With increasing development of computers and various electronic devices, people in the modern societies are used to using the computers and the electronic devices for a long time. During operations of the computers and the electronic devices, a great deal of heat is generated. If the heat cannot be effectively dissipated away, some drawbacks occur.
For solving the above drawbacks, a heat dissipation device with fins has been introduced into the market. FIG. 1 is a schematic perspective view illustrating a conventional heat dissipation device. The heat dissipation device 1 comprises plural heat pipes 10, a fin group 11 and a base 12. The base 12 is in thermal contact with a heat source (not shown). The fin group 11 comprises plural fins 111. These fins 111 are arranged side by side and nearly parallel with each other along a vertical direction D1. Each heat pipe 10 comprises a first pipe part 101, a second pipe part 102 and a third pipe part 103. The second pipe part 102 is connected with a first side of the first pipe part 101 and bent and extended upwardly.
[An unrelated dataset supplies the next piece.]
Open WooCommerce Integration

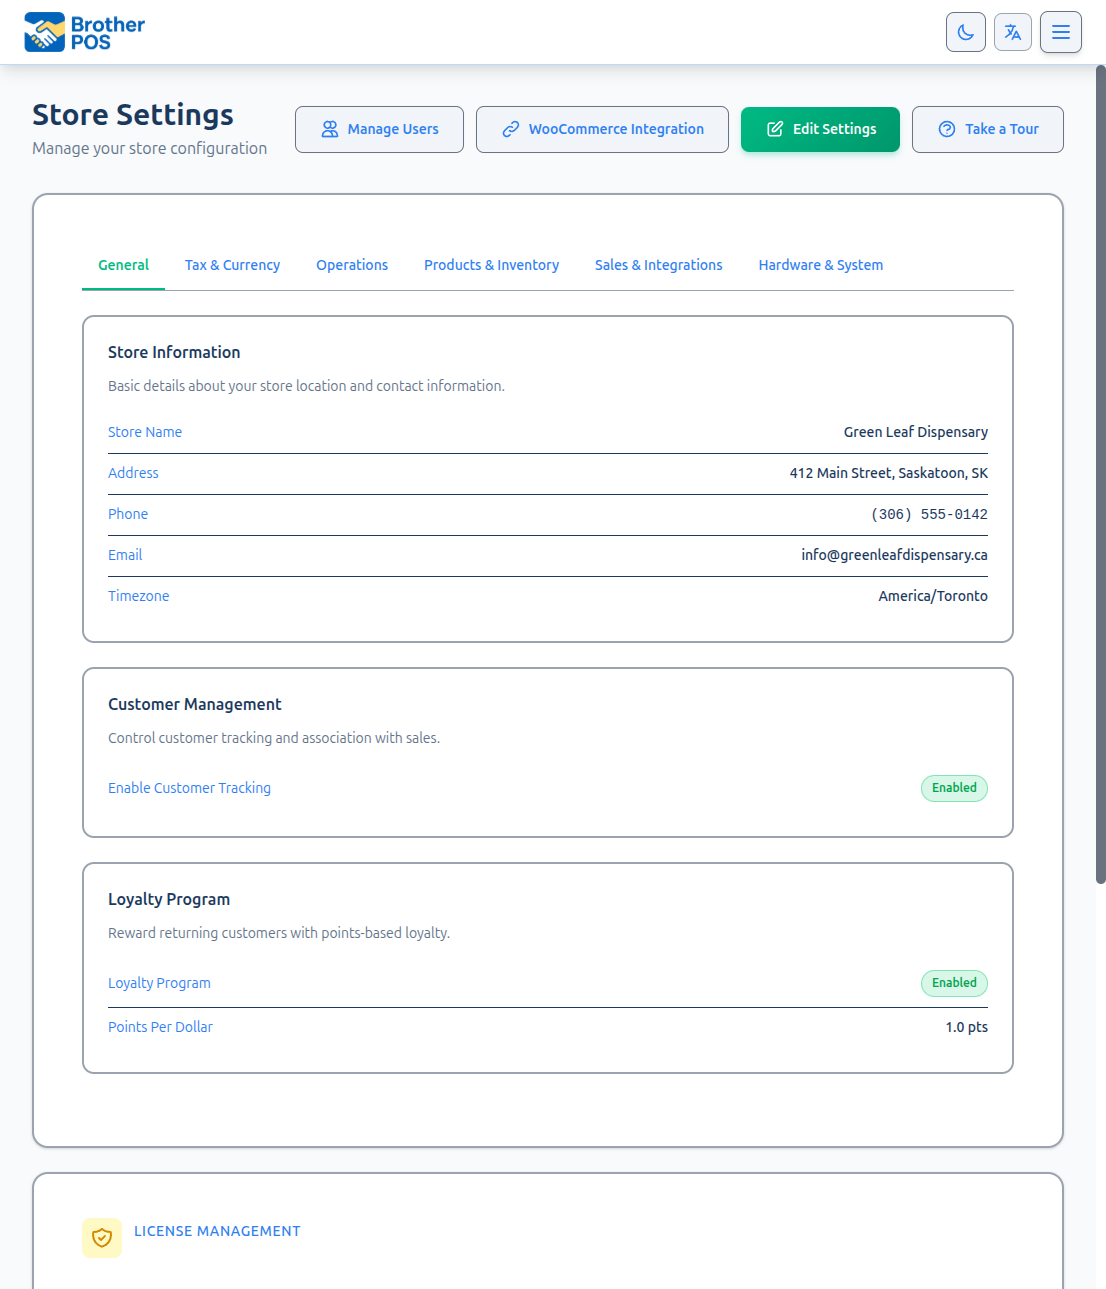point(601,129)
The third pipe part 103 is connected with a second side of the first pipe part 101 and bent and extended upwardly. The first pipe part 101 of each heat pipe 10 is disposed on the base 12 or penetrated through the base 12. The second pipe part 102 of each heat pipe 10 is penetrated upwardly through first sides of all fins 111 of the fin group 11. The third pipe part 103 of each heat pipe 10 is penetrated upwardly through second sides of all fins 111 of the fin group 11.
The operations of the heat dissipation device 1 will be described as follows. FIG. 2 is a schematic side view illustrating the cooperation of the heat dissipation device of FIG. 1 and a fan. Firstly, the heat generated by the heat source is transferred to the base 12. Then, the heat is transferred to the first pipe part 101 of the each heat pipe 10 through the base 12. After the heat is received by the first pipe part 101 of the each heat pipe 10, the heat is transferred to the second pipe part 102 and the third pipe part 103 at bilateral sides of the first pipe part 101. Afterwards, the heat is transferred to the fin group 11 and the neighboring sites. The fan 2 is located near and beside the heat dissipation device 1. The fan 2 is used for driving the airflow P1 to pass through the fin group 11. Consequently, the heat accumulated in the fin group 11 and near the fin group 11 is dissipated away by the airflow P1. The operating principles of the heat pipe 10 are well known to those skilled in the art, and are not redundantly described herein.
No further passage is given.